---------- SELECTED PASSAGE ----------

Lewis v. Republic Supply Co.

Decision Date01 July 1963
Docket NumberNo. 5922,5922
Citation155 So.2d 200
PartiesL. B. LEWIS d/b/a Lewis Trucking Company v. REPUBLIC SUPPLY CO. et al.
CourtCourt of Appeal of Louisiana — District of US

Harold J. Rhodes, Berwick, for appellant.

Jones, Kimball, Harper, Tete & Wetherill, by J. Norwell Harper and James C. Hanchey, Lake Charles, Davidson, Meaux, Onebane & Donohoe, by R. C. Meaux, Lafayette, for appellees.

Before ELLIS, LOTTINGER, HERGET, LANDRY and REID, JJ.

LANDRY, Judge.

This cause is before us on the appeal of defendant, L. B. Lewis, d/b/a Lewis Trucking Company (sometimes hereinafter referred to simply as 'Lewis') from the judgment of the trial court dismissing said appellant's third party demand against third party defendants, Republic Supply Company and Colorado Fuel & Iron Corporation (sometimes hereinafter referred to simply as 'Republic' and 'Colorado', respectively, said latter named third party defendant being substituted in place and stead of initially designated third party defendant, John B. Roebling & Sons), upon a plea of prescription by the hereinabove first named defendant and a plea of prescription and exception of no cause of action by said latter named third party defendant.

The facts and circumstances giving rise to this litigation are not in dispute and, insofar as they are pertinent to the issues presented for resolution appear, by the pleadings and evidence adduced on the trial of third party defendants' pleas of prescription, to be as follows:

On or about May 2, 1961, Barnewell Offshore, Inc. filed suit against Lewis seeking judgment in compensation for damages to a drilling rig (known as a drilling mast) allegedly damaged by Lewis, a common carrier, who had contracted to transport plaintiff's said equipment. Plaintiff in the main demand charged the damage to its apparatus occurred when a cable furnished by Lewis broke or parted as the equipment was being unloaded from the truck upon which it was being carried, causing the rig to be thrown to the ground occasioning damages thereto necessitating repairs in the sum of $23,049.83, for which amount plaintiff prayed for judgment in its favor.

Third party plaintiff, Lewis, purchased the cable from third party defendant, Republic, on September 12, 1960, and the accident occurred the following day, September 13, 1960.

----------

EXERCISE INSTRUCTIONS:
1. In the Lewis Trucking appeal, rewrite the stretch from "Third party plaintiff, Lewis, purchased" through "September 13, 1960.", replacing "cable" with "wire rope".
2. In the Lewis Trucking appeal, what sum did the repairs to the drilling rig require?

---------- RECORDED DATA ----------

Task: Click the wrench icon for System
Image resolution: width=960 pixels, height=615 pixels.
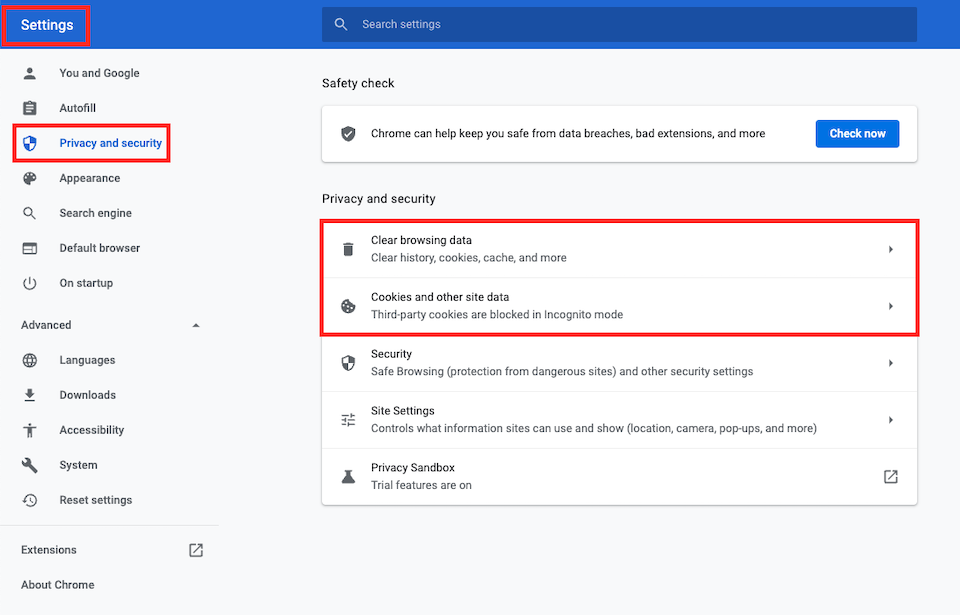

----------

SOLUTIONS BELOW:
1.
Third party plaintiff, Lewis, purchased the wire rope from third party defendant, Republic, on September 12, 1960, and the accident occurred the following day, September 13, 1960.

2. $23,049.83